WORK ORDER: Which lines of the data hold the word "option"? Copy all of them.

SOURCE MATERIAL:
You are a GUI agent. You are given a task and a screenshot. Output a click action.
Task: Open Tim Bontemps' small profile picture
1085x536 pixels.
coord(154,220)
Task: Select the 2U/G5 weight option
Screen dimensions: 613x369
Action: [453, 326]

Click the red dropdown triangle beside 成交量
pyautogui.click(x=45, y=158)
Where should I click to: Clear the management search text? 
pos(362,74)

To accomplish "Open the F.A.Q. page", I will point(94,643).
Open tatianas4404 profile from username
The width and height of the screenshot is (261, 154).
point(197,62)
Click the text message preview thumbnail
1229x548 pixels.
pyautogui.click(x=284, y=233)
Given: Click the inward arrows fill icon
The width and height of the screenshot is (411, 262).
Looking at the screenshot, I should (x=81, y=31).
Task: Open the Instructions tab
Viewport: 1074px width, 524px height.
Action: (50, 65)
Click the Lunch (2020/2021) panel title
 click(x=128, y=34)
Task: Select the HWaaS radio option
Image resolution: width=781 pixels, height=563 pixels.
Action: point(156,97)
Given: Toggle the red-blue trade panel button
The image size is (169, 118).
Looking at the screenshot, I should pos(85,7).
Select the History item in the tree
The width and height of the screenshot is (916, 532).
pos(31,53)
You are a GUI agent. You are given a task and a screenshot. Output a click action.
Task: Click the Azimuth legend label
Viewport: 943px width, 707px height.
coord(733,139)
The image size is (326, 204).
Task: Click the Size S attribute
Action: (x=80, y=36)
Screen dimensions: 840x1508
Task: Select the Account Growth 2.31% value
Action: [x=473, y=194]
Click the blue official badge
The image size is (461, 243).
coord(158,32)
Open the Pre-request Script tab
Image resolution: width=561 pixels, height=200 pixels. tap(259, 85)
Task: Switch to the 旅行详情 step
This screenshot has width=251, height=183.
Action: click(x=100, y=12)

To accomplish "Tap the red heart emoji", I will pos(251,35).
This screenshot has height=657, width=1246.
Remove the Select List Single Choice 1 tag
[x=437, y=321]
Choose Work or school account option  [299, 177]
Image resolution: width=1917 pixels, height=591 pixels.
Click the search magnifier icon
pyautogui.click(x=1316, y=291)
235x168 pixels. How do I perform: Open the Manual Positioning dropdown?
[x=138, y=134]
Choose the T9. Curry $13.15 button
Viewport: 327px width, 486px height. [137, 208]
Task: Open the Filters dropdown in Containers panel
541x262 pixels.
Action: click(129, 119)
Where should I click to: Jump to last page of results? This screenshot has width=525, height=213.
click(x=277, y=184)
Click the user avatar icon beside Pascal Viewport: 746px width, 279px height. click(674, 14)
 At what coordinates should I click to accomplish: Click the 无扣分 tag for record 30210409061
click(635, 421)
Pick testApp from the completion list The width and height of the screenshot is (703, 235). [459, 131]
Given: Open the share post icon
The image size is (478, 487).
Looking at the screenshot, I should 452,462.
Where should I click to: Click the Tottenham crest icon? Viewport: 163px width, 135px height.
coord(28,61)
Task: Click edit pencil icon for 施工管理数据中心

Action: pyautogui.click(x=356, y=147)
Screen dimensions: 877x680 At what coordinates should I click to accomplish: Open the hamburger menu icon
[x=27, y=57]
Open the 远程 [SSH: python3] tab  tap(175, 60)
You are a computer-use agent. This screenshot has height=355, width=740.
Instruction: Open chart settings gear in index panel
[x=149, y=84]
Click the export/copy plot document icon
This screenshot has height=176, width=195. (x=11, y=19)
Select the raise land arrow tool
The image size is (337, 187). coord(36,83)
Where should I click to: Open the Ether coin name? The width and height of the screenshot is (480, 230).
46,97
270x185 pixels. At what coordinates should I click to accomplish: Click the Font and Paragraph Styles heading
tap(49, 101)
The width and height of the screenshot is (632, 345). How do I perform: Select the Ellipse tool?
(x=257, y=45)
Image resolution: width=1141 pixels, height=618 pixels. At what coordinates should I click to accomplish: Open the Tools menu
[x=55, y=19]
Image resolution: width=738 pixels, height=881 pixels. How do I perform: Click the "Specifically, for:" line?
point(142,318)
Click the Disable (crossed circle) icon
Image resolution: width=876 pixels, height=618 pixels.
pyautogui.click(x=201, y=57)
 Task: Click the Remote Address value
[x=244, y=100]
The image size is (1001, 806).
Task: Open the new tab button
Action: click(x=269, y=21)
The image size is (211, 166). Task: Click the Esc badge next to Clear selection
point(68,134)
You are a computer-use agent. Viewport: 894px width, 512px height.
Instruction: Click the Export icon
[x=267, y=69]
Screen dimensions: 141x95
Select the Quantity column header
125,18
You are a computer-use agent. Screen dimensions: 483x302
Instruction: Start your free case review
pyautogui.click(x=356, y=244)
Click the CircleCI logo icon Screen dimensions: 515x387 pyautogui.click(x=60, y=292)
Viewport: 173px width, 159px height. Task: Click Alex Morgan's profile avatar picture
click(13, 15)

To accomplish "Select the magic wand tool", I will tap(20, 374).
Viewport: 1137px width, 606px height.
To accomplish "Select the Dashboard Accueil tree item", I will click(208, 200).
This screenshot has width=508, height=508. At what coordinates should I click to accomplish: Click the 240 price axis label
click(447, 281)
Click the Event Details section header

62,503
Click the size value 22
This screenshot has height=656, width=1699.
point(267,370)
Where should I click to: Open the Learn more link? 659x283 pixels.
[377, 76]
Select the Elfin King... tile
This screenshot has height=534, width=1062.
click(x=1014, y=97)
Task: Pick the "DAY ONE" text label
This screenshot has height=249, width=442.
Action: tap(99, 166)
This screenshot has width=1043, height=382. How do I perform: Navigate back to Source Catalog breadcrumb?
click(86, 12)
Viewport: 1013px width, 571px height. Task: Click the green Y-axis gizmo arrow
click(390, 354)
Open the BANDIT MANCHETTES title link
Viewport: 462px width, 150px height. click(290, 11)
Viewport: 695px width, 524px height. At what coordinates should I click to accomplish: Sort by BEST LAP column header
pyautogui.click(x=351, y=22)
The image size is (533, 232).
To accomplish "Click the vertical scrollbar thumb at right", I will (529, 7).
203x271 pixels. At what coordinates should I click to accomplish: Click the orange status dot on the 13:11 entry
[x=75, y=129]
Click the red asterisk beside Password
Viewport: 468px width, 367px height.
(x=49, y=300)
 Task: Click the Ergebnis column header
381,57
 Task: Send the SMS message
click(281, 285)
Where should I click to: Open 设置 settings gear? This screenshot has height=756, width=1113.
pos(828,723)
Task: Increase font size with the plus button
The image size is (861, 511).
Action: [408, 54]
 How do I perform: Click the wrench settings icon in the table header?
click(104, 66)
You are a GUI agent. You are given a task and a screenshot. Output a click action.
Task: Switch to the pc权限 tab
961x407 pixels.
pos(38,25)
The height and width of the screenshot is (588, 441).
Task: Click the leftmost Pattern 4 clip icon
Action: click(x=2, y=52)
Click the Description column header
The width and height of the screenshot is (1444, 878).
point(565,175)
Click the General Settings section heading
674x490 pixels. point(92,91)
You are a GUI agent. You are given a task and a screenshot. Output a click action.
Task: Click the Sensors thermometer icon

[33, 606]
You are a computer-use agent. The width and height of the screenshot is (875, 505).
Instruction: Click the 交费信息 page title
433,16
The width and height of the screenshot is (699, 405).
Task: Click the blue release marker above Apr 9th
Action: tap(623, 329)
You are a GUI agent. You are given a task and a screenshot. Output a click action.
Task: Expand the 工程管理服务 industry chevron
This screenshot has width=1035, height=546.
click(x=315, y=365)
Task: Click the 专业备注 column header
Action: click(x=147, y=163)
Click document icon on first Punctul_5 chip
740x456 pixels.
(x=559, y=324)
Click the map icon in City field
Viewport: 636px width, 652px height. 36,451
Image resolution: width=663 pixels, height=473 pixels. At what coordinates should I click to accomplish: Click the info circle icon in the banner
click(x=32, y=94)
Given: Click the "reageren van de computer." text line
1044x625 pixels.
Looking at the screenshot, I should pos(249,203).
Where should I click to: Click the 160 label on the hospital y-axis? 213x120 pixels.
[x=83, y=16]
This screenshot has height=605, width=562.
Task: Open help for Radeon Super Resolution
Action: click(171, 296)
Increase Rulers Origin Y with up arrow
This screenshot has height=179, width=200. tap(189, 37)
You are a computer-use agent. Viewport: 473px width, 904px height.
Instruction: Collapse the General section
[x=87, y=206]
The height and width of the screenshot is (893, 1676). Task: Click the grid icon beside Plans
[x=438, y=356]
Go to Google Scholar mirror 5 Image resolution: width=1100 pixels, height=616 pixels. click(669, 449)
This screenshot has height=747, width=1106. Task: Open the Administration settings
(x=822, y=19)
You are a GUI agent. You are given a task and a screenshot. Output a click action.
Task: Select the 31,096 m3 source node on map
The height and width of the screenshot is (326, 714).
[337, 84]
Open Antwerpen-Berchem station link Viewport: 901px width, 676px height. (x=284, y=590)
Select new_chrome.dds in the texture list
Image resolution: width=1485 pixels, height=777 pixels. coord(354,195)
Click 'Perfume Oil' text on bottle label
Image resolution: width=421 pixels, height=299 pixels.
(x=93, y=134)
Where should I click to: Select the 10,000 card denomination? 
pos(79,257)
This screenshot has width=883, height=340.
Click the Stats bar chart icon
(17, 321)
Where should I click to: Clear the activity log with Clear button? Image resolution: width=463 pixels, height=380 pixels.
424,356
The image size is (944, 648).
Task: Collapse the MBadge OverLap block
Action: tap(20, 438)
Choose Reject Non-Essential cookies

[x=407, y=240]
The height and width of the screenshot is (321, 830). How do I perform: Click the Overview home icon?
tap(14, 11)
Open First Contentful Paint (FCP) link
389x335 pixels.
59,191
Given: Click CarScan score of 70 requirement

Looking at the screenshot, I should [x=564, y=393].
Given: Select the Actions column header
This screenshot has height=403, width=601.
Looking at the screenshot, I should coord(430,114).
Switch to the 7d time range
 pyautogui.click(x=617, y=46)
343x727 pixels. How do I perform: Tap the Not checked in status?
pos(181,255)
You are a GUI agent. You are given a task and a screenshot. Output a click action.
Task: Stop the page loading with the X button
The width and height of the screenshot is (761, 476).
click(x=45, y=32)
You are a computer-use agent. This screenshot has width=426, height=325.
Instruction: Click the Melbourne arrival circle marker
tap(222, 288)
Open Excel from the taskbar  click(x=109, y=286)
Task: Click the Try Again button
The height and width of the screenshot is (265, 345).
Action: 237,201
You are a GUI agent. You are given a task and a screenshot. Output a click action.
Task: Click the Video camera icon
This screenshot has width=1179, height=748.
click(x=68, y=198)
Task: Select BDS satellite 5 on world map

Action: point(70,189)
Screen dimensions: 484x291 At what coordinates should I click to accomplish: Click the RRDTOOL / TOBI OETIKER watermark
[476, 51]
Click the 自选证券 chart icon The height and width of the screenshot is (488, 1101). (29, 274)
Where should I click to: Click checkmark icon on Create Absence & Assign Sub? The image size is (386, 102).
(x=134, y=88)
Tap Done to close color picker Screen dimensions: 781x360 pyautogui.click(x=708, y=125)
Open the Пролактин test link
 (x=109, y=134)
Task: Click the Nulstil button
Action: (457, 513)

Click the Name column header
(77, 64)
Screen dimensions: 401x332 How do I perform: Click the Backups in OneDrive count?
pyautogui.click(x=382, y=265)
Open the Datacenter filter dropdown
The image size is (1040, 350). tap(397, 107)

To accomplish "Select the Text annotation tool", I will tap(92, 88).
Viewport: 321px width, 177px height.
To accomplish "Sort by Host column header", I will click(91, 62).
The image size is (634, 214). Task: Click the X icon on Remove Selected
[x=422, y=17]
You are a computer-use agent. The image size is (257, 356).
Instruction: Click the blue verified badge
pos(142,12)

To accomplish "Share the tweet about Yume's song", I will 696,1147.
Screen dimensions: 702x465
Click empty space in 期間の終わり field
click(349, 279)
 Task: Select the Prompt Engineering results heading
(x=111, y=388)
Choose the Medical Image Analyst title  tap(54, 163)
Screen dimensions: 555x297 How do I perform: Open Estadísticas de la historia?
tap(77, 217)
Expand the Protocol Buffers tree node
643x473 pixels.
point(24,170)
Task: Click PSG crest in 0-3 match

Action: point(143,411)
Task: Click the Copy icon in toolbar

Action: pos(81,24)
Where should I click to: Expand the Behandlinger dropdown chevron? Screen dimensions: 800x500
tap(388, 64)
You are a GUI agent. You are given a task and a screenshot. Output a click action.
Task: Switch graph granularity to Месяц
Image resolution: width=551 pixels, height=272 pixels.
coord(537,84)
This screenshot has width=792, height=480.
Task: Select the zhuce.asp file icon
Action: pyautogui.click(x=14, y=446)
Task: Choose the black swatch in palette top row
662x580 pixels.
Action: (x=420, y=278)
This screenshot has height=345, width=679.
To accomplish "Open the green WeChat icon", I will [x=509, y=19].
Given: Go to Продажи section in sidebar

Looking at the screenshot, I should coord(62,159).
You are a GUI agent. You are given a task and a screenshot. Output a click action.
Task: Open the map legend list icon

FINAL ANSWER:
Task: Select the 2U/G5 weight option
Task: Select the HWaaS radio option
Choose Work or school account option  [299, 177]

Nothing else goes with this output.